That’s how I’d describe markets over the past month – a lot of sounds, as many furies, and, still, not much signaled…
In other, real words, things have gone even more pre-verbal…
I’ve often noted that these times have been tough on value investors and fundamentals-based stock-pickers. The concept of “good value” has, by the “new” market facts, been punished.
But, in recent weeks, things have been indescribably crazy… all over.
How Bad Is It?
Well, October had the most “down days” for equities in any single month since 2008.
Sixteen days. One more would have made it the worst month of my lifetime by this measure. The last time we saw such consistent selling across a single month was April of 1970.
Things have come apart because the thing holding it all together did like all things that go way, way up way, way too fast do: They come down… way, way fast…
You might say this October’s surprise came with particularly sharp FAANGs…
That’s Facebook (Nasdaq: FB), Amazon.com (Nasdaq: AMZN), Apple (Nasdaq: AAPL), Netflix (Nasdaq: NFLX), and Google/Alphabet (Nasdaq: GOOGL).
Most of the entire market’s recent gains were about these names.
But even these new stalwarts filled investors with fright last month.
Amazon could do no wrong for years. AMZN was down as much as 2% at its lows.
GOOGL’s earnings disappointed, and management couldn’t convince investors otherwise during its conference call. That turned into a swift 16% reduction in its market value.
Netflix reported huge subscriber growth, and NFLX popped on the news. But the stock gave up those gains and then some, the price down 29% from its peak at one point.
There’s enough blood, gore, guts, and drama to fill a new binge-worthy, “prestige” something-or-other for the streaming superstar…
I’ve Focused on Two Things
No. 1, for me, always, is “good value.” Right now – still – the stock market is rich, at nosebleed levels by some yardsticks.
And, No. 2, it has to be a unique opportunity.
Sticking with (getting stuck by?…) FAANG has been easy. And that “idea” is, literally, everywhere.
It doesn’t help to diversify your portfolio.
And, remember, in the dot-com crash Amazon fell nearly 95%.
That probably won’t happen the next time around. But you never know. (Nobody knows anything…)
“Good value” means reduced risk. And that might be “the most important thing” today.
Of course, management has to execute… and execute… and execute… to justify higher prices.

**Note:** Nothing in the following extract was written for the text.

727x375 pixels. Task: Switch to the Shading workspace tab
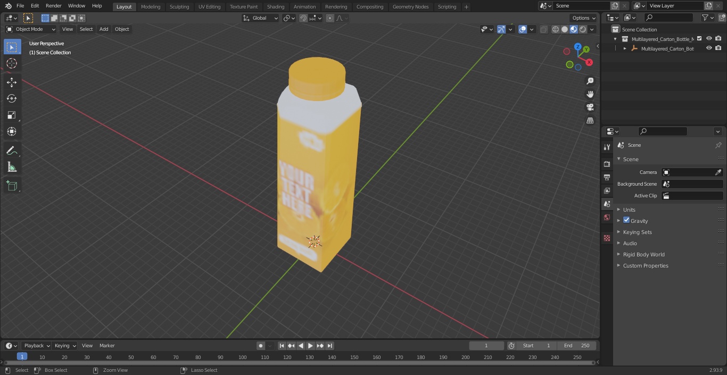click(275, 7)
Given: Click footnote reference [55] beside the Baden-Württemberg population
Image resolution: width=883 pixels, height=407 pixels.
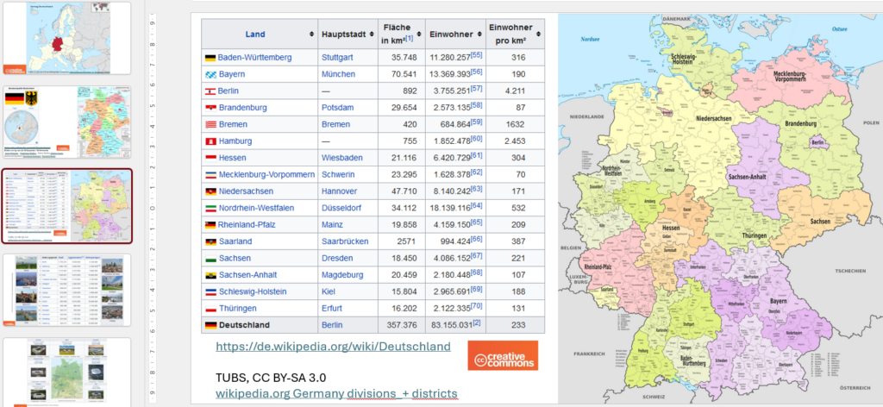Looking at the screenshot, I should (476, 55).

And not every stock will be a winner. Not every CEO is super.
Market action, into early October, covered up a lot. And that made it hard to separate real winners.

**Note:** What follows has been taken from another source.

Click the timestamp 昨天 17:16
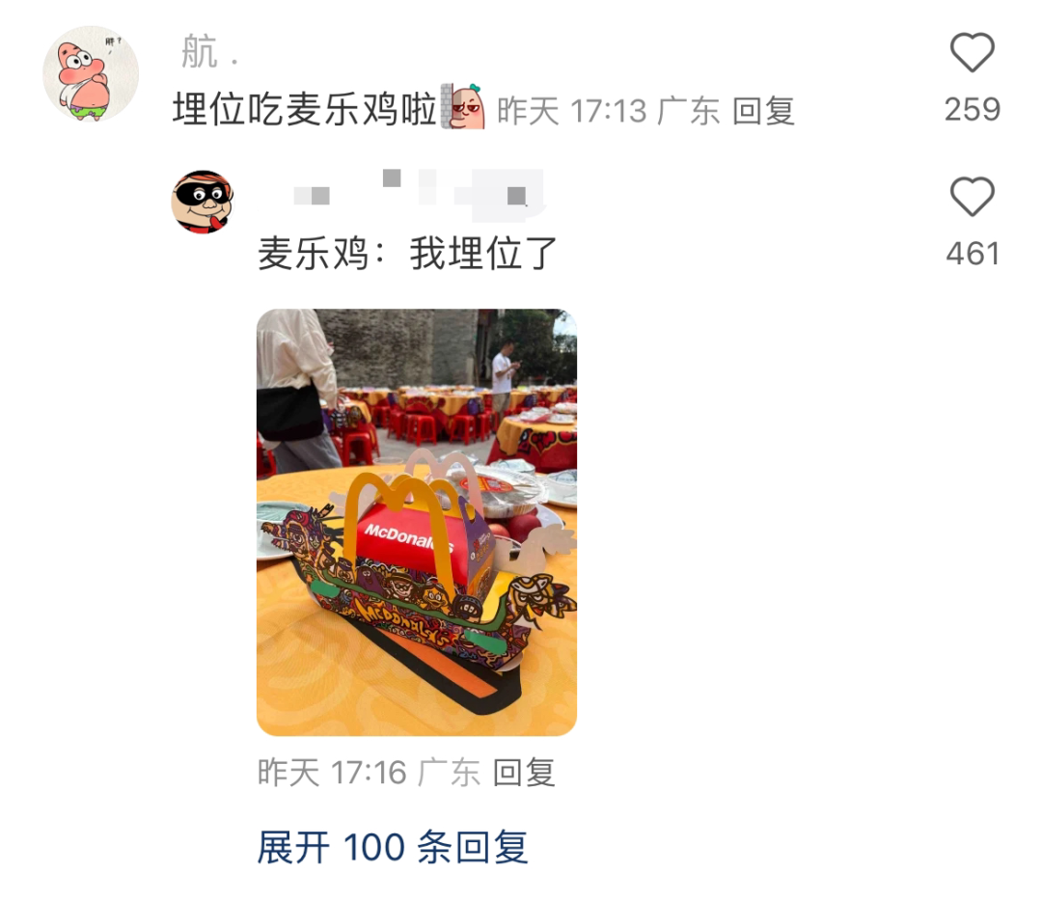click(332, 773)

On top of all the buzzy “disruption” represented in most minds by stuff like FAANG, we now have an upset market.
Indeed, I was really happy to talk about it all at the Irrational Economic Summit last week.
(Obviously, I’m biased; but this year’s was one of the most fascinating collections of talent I’ve experienced at one of these things. And – take it from me, I’m a forensic accountant! — it was fun…)
There’s actually a particular name I had in mind – and shared at IES – for this “good value”/”unique opportunity” dynamic. That’s BlackBerry (Nasdaq: BB), which has certainly already seen its share of the “best” as well as the “worst”
But I’m going to dig in a little more in the November issue of Hidden Profits and make a case for its long-term prospects.
The important thing to know is that there’s a lot of noise out there right now. Paying attention to stuff like “revenue,” “earnings,” and “cash flow” – and also knowing how to identify what’s real and what’s “fake” – are key.
I’m just a forensic accountant; but that’s what I do.